# Extracto proporcionado
----
Dicen que cuando a Freddy Mercury le propusieron subirse a un escenario para cantar “Barcelona”, la canción de la Olimpíadas de 1992 en esa ciudad, con la soprano Montserrat Caballé, pensó que debía ponerse serio y solemne, moderar su furor rockero, bajarse del caballo. Actuaría con una dama clásica entrada en años.

Pero en el primer ensayo, el vendaval de gesticulación extrema y agudos que rompen copas de la gran cantante lo dejó con la boca abierta. Estaba ante una verdadera diva de la ópera… ¡lo que él soñaba ser!

Nada es moderado en el arte lírico. Es cierto que el público sea por lo general gente mayor, vestida de gala, que no grita ni baila ni se desgañita cantando con sus ídolos. Pero sobre los escenarios de la ópera se desarrollan las escenas más dramáticas, los amoríos más fulminantes, las muertes más tremendas, los peores odios y también las risas más frescas, en las comedias inteligentemente divertidas de Rossini y Donizetti.

*          *          *

Y entrando en el terreno de los personajes malos, nadie es más malo que un malo de ópera. Porque un malo que canta con bella voz mientras la orquesta acompaña con arrullo de violines o fanfarria de trompetas sus falsas promesas es el colmo de la maldad. Hay malos que se conocen desde la primera nota: por ejemplo Scarpia, el jefe de policía torturador y lascivo de Tosca de Puccini. O Salomé, la niña perversa que ordena cortar la cabeza del casto Juan Bautista en la ópera homónima de Richard Strauss. Pero los peores  malos son, como en la vida real, los que la van de buenos.
----
# Datos de origen
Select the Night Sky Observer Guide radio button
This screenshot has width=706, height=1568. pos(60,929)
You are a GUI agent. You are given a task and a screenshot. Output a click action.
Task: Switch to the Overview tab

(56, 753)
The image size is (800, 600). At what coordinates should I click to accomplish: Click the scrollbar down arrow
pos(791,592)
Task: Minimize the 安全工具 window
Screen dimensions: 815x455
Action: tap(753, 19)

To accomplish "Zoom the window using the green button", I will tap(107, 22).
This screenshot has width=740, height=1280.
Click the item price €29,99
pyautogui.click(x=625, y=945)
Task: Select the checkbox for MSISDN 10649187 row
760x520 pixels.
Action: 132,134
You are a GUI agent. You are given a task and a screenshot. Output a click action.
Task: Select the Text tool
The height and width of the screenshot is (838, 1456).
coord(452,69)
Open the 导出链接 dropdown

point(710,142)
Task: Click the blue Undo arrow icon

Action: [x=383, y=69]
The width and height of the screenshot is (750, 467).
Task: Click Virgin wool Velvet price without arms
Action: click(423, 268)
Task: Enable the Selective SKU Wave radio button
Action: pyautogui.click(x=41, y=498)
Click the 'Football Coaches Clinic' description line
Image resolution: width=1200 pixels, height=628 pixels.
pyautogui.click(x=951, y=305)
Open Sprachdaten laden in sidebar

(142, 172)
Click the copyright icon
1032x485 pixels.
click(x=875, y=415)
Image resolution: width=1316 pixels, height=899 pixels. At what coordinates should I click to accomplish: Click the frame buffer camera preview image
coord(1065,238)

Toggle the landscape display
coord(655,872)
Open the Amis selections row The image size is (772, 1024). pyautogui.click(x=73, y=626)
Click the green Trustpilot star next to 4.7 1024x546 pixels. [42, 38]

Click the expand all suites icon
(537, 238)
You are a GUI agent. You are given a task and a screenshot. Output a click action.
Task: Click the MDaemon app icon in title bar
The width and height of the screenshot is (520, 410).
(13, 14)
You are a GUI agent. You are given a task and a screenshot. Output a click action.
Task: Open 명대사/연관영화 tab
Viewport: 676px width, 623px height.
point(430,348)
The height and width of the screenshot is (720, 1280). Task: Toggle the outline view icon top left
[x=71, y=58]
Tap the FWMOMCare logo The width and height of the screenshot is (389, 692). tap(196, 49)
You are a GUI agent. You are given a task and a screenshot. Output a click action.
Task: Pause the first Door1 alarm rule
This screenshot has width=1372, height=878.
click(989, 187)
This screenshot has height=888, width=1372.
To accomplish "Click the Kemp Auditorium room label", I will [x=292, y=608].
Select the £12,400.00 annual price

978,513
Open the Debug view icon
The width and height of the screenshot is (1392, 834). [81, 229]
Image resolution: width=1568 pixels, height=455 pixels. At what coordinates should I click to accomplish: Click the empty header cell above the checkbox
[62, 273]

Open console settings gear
----
# Tareas del ejercicio
(1) Responde estas preguntas sobre el extracto dedicado a la ópera:
(a) ¿Con qué soprano iba a cantar Freddy Mercury "Barcelona"?
(b) ¿Qué cargo tiene Scarpia en Tosca?
(c) ¿De qué compositores son las comedias que se mencionan?
(2) Transcribe sin cambios las líneas de los registros que van desde la que contiene "Task: Select the checkbox" hasta la que contiene "pyautogui.click(x=951, y=305)", ambas incluidas.
El extracto y los registros son materiales independientes entre sí.

# Respuestas finales
(1)
(a) Con Montserrat Caballé.
(b) Es el jefe de policía.
(c) De Rossini y Donizetti.

(2)
Task: Select the checkbox for MSISDN 10649187 row
760x520 pixels.
Action: 132,134
You are a GUI agent. You are given a task and a screenshot. Output a click action.
Task: Select the Text tool
The height and width of the screenshot is (838, 1456).
coord(452,69)
Open the 导出链接 dropdown

point(710,142)
Task: Click the blue Undo arrow icon

Action: [x=383, y=69]
The width and height of the screenshot is (750, 467).
Task: Click Virgin wool Velvet price without arms
Action: click(423, 268)
Task: Enable the Selective SKU Wave radio button
Action: pyautogui.click(x=41, y=498)
Click the 'Football Coaches Clinic' description line
Image resolution: width=1200 pixels, height=628 pixels.
pyautogui.click(x=951, y=305)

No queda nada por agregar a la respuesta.